*Study questions*.
1. Rewrite the part of the birthday post that opens with the words containing "Friday rolls around..." and closes with "Family pic!", replacing "Thursday" with "Wednesday".
2. In the birthday post, what age does the writer turn?

-------- Reading text

Friday rolls around... I'm the big 26 now. Goodbye 25, hello 26. Doesn't feel any different. Honestly, I just wanted to sleep the day away and act as if it never happened. Thank God I didn't. I was hoping to get our NILMDTS pregnancy pictures back by my birthday... and I did! I was so excited to find the link to a website in my e-mail later that day. She sent us 3 pictures on Thursday night. I fell in love with them right away and was very excited to see the rest. So as soon as I noticed the e-mail, it was time to check them out. Absolutely beautiful! Stunning! I couldn't have asked for anything better. They turned out great! Here's a little peek:
Family pic!

----------------
-------- Excerpted records

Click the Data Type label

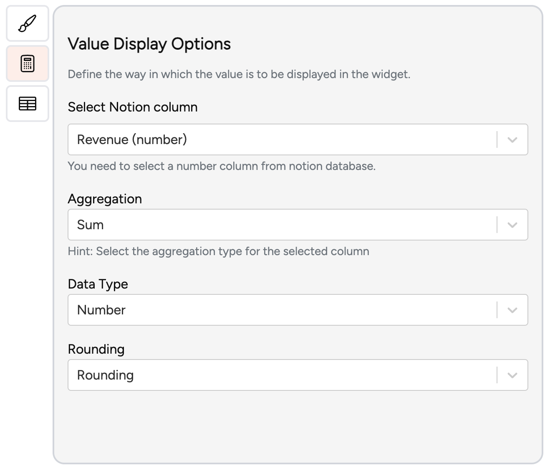coord(98,284)
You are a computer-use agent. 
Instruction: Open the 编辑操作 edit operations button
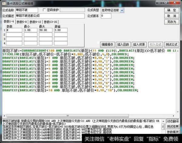(107, 44)
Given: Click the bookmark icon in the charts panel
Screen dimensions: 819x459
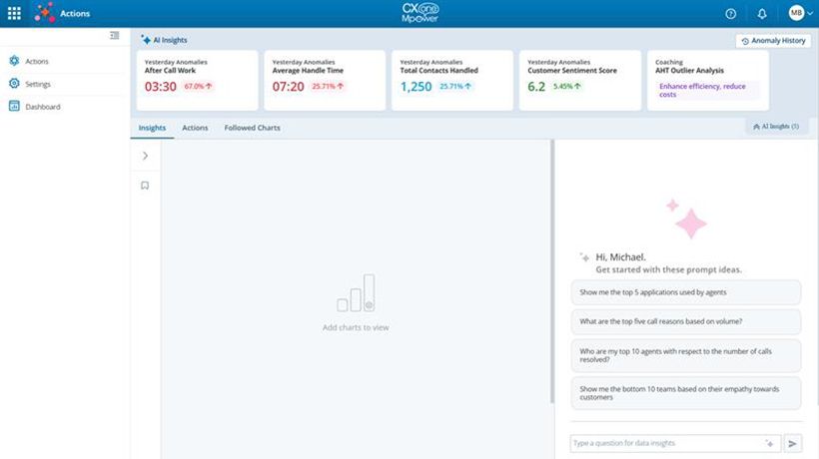Looking at the screenshot, I should point(145,185).
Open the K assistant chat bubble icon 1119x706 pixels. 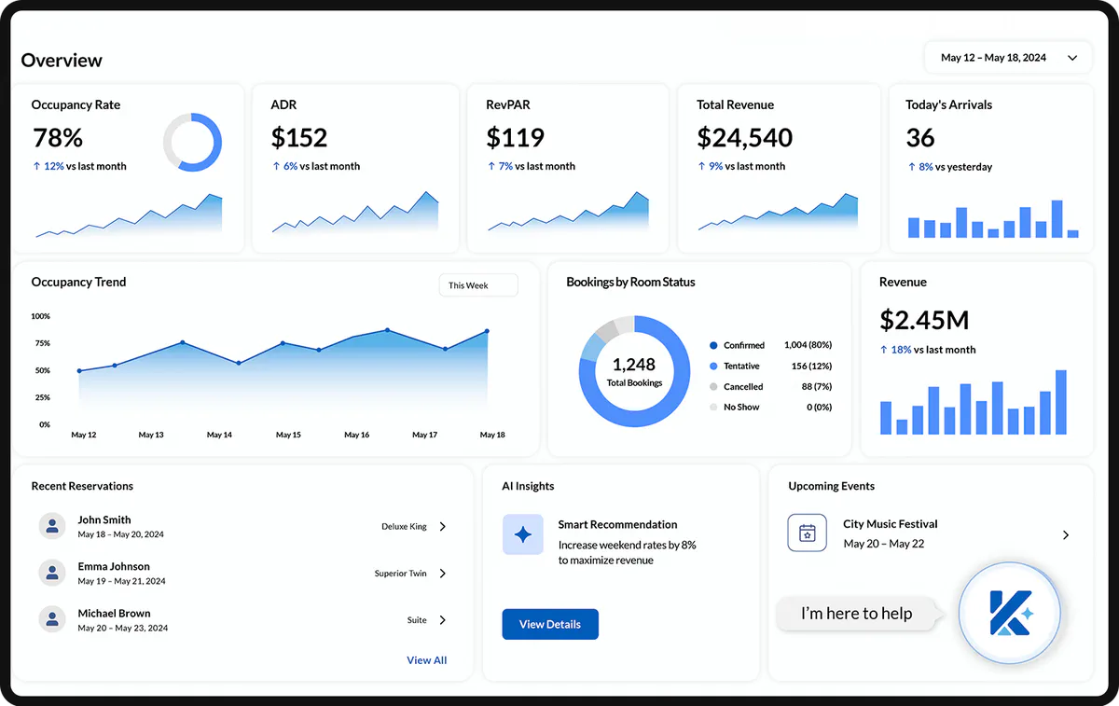[1011, 614]
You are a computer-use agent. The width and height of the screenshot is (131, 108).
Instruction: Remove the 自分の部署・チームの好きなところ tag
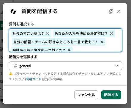click(102, 42)
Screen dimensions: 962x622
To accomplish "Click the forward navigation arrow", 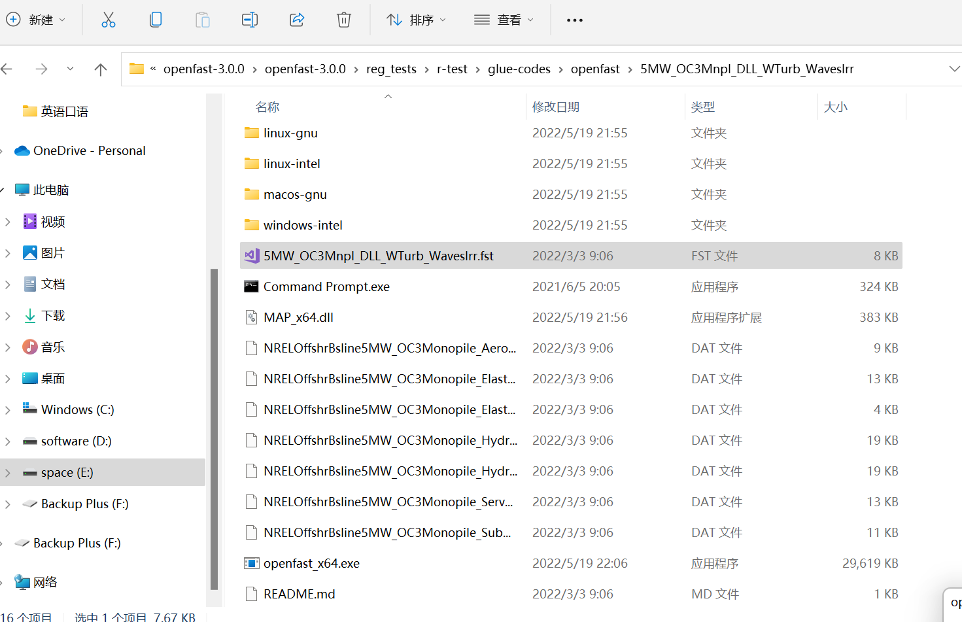I will coord(41,69).
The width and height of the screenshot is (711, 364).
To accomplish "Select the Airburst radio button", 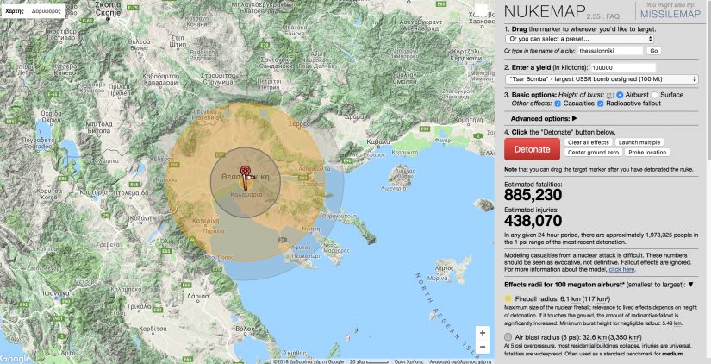I will click(619, 93).
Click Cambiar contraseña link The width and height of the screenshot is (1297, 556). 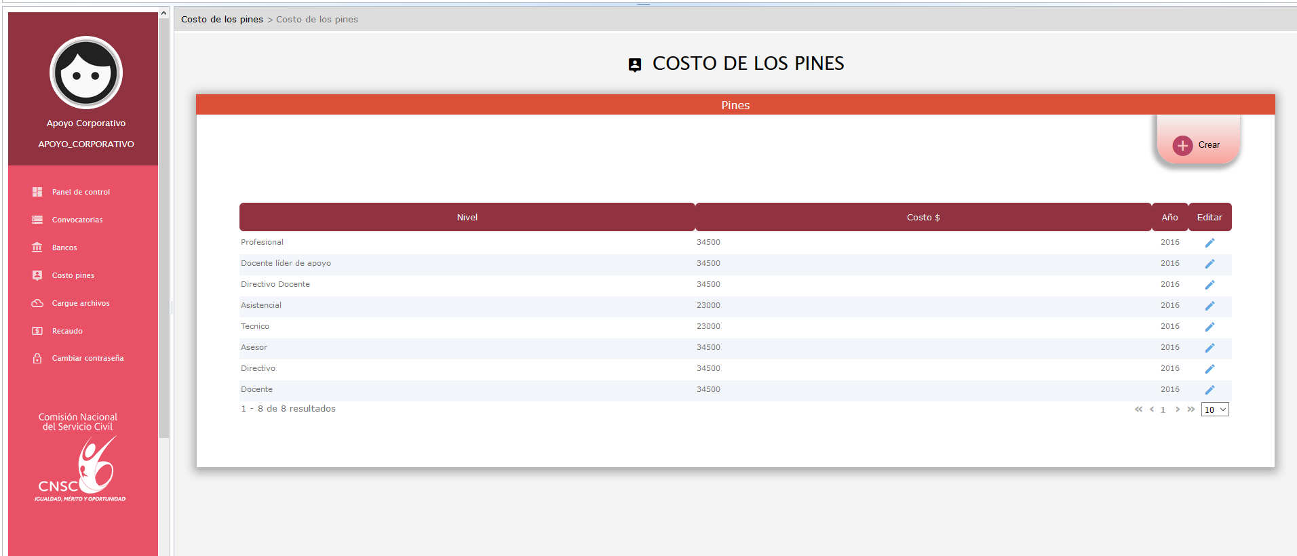pos(88,358)
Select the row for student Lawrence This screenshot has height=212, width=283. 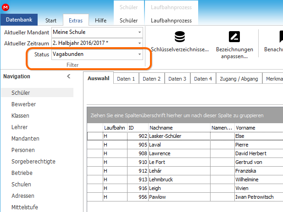click(x=185, y=153)
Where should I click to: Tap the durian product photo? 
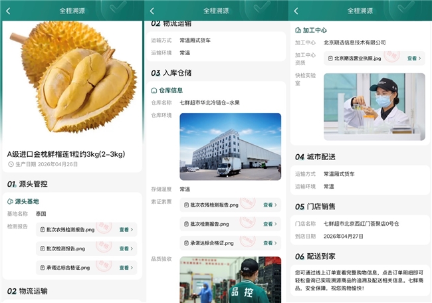click(x=72, y=78)
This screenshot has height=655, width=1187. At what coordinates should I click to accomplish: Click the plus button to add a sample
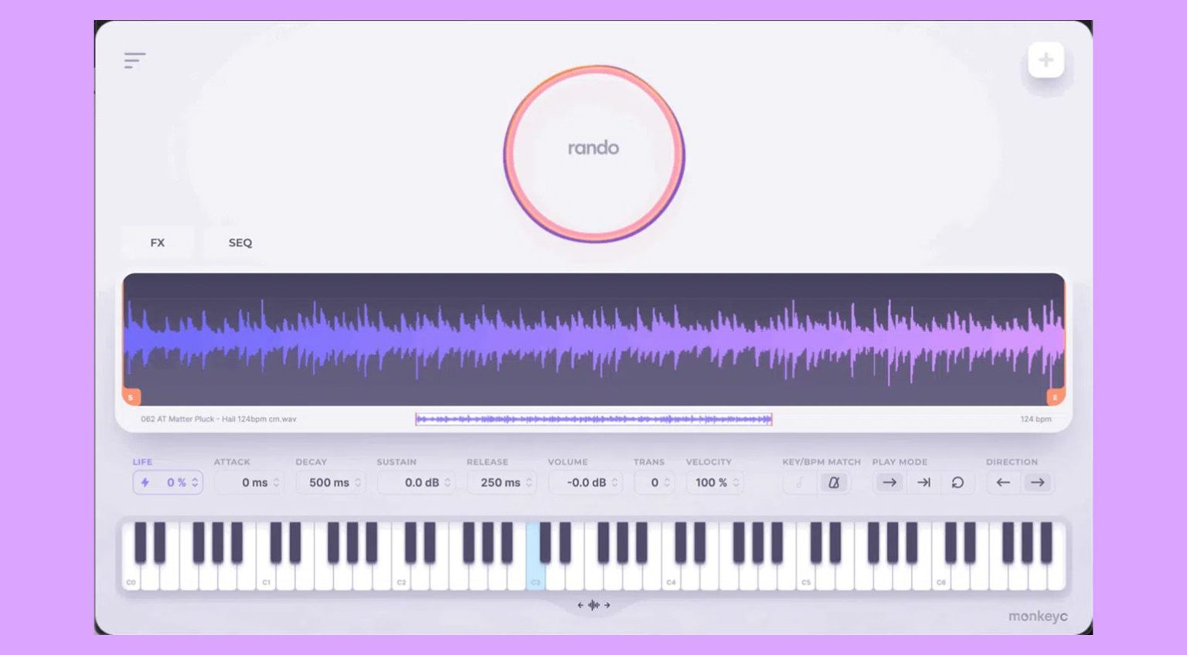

----------------

*Task-by-task answers*.
1.
Friday rolls around... I'm the big 26 now. Goodbye 25, hello 26. Doesn't feel any different. Honestly, I just wanted to sleep the day away and act as if it never happened. Thank God I didn't. I was hoping to get our NILMDTS pregnancy pictures back by my birthday... and I did! I was so excited to find the link to a website in my e-mail later that day. She sent us 3 pictures on Wednesday night. I fell in love with them right away and was very excited to see the rest. So as soon as I noticed the e-mail, it was time to check them out. Absolutely beautiful! Stunning! I couldn't have asked for anything better. They turned out great! Here's a little peek:
Family pic!

2. 26